Segment Start: Exercise data

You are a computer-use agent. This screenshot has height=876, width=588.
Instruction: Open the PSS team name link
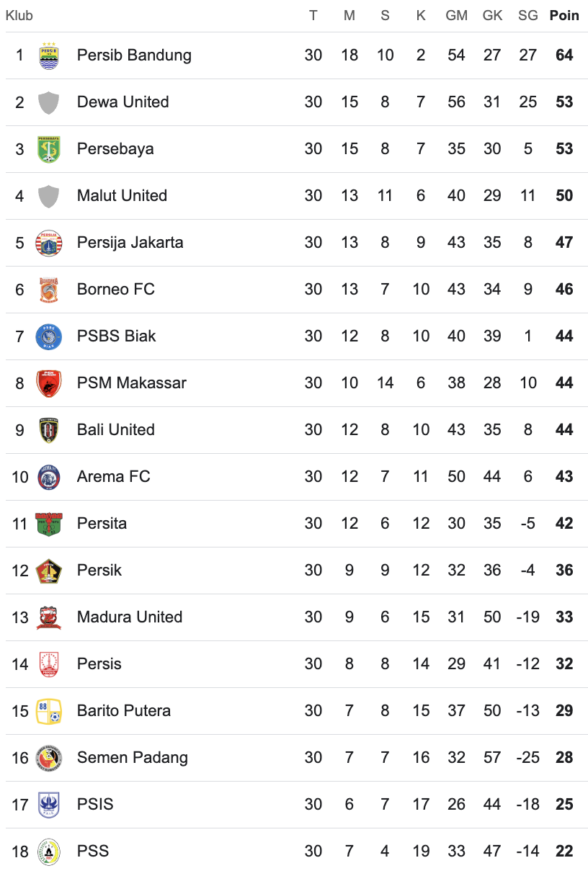(x=93, y=851)
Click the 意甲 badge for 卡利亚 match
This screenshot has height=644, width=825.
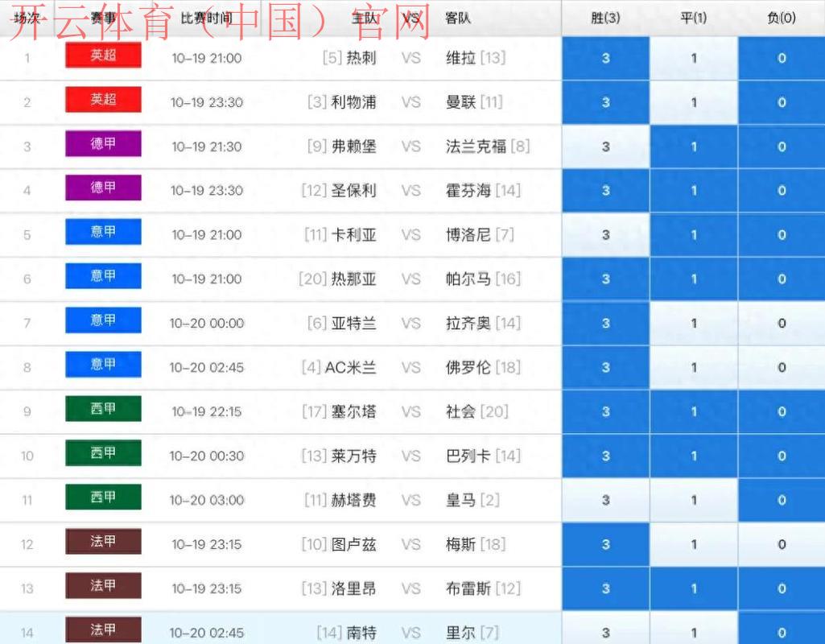[103, 233]
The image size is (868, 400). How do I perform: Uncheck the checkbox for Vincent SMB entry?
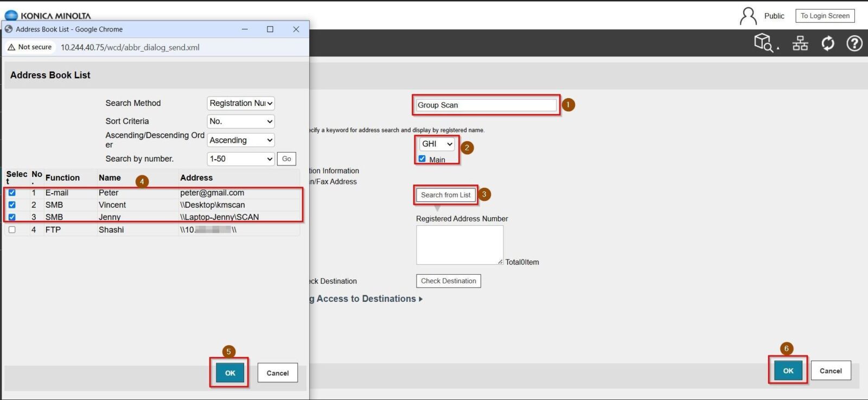12,205
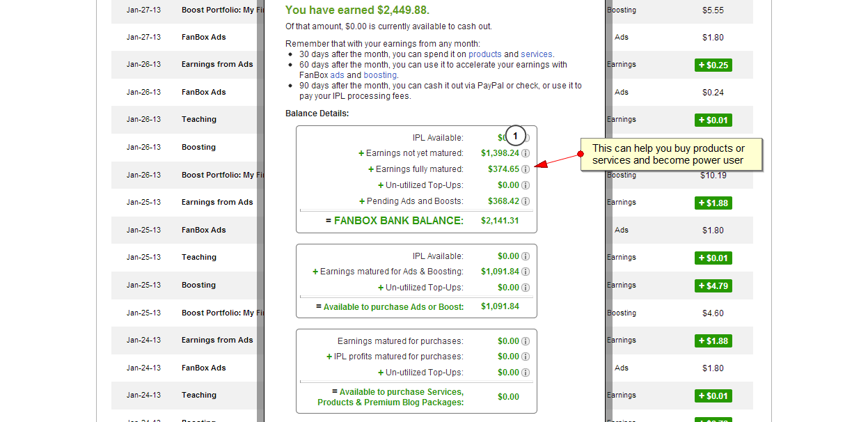Click info icon beside Earnings not yet matured
868x422 pixels.
tap(526, 153)
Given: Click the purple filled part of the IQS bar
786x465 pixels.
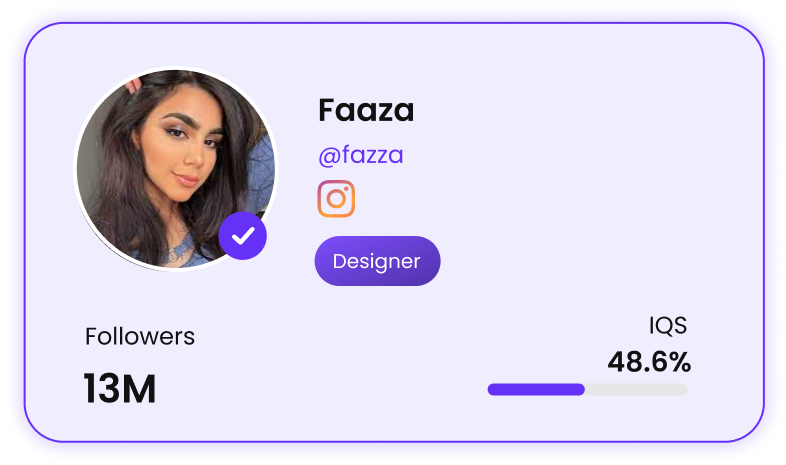Looking at the screenshot, I should click(x=536, y=389).
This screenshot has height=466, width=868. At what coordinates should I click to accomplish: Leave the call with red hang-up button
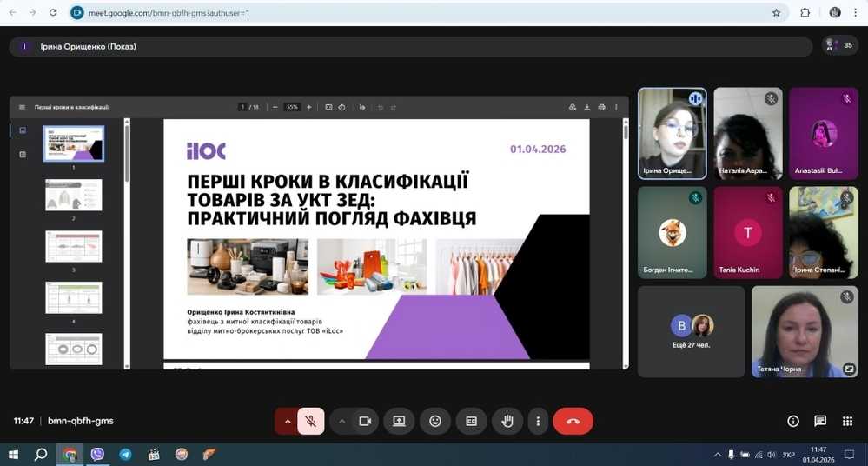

Segment End: Exercise data

What you will do:
Take the data above and set it down exactly, images excluded.

Output below:
You are a computer-use agent. This screenshot has height=876, width=588.
Instruction: Open the PSS team name link
(x=93, y=851)
Click the 意甲 badge for 卡利亚 match
This screenshot has height=644, width=825.
[103, 233]
The image size is (868, 400). How do I perform: Uncheck the checkbox for Vincent SMB entry?
12,205
Click info icon beside Earnings not yet matured
868x422 pixels.
tap(526, 153)
Given: Click the purple filled part of the IQS bar
786x465 pixels.
Looking at the screenshot, I should click(x=536, y=389).
This screenshot has height=466, width=868. At what coordinates should I click to accomplish: Leave the call with red hang-up button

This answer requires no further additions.